The ascending curve represents positive acceleration, and the descending curve represents negative acceleration. This picture has a clearer instance in the case of substances which possess two compound forms, in such a way that the underlying form possesses a constant substantial motion, whose level of existence does not become more perfect nor decline, while the higher form possesses rising and declining motion.
For example, the component elements of a plant remain in the same condition in which they began, while the vegetable form gradually becomes more perfect, and then enters the state of withering and decaying, and at last it rots and is destroyed. This is the point at which the descending curve joins the straight line.
Those who rely on some other definitions of motion have inferred the necessity of its becoming perfect, and so, in the case of substantial motion, they have also held that its intensification and becoming more perfect are necessary, even if our senses are not able to perceive this intensification. In the same way, they have considered declining or weakening motions to be accidental. In Lesson Fifty-Seven, this inference was criticized and its weakness was made clear.

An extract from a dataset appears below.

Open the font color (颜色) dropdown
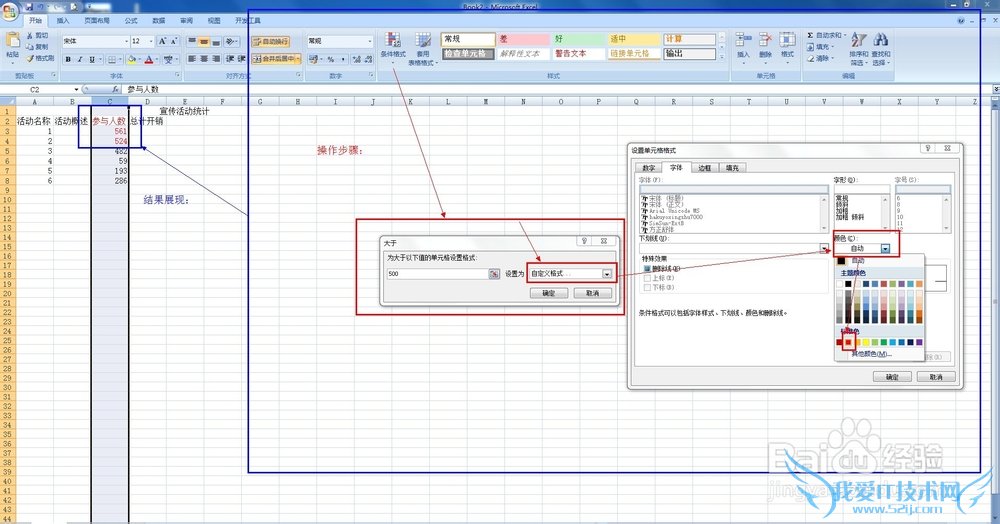This screenshot has width=1000, height=524. pos(885,248)
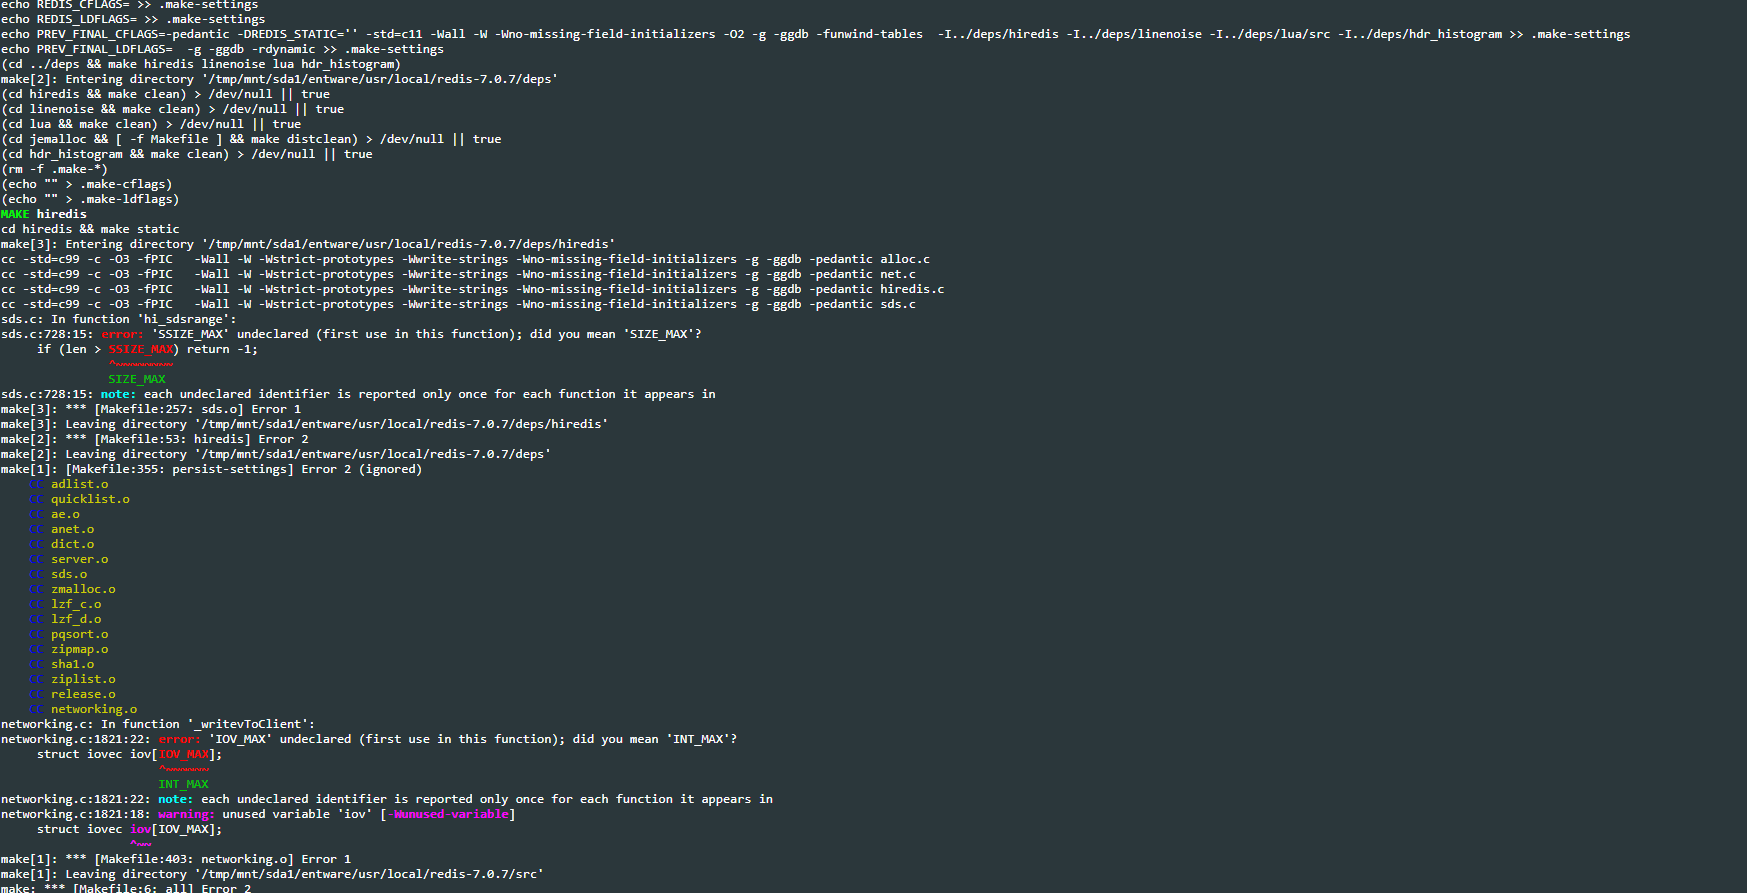This screenshot has height=893, width=1747.
Task: Click ziplist.o in the compile list
Action: 83,679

There is no reason to repeat it again. The Relation between Substantial Motion and Actuality and Potentiality As was previously explained, the potential and the actual are two abstract concepts abstracted from the relation between two successive existents, and from the persistence of the previous existent or a part of it in the following existent.
Now, regarding the fact that all material existents are constantly in a state of renewal and coming about and passing away, the question will be raised as to how the existence of the previous existent can be imagined, and how the definition of potential and actual can apply to the beginning and end of the motion. Sometimes the answer is given that although the previous existent does not itself remain, the perfection of its existence is preserved in the following existent.
It is concluded that every motion is a becoming perfect and intensification.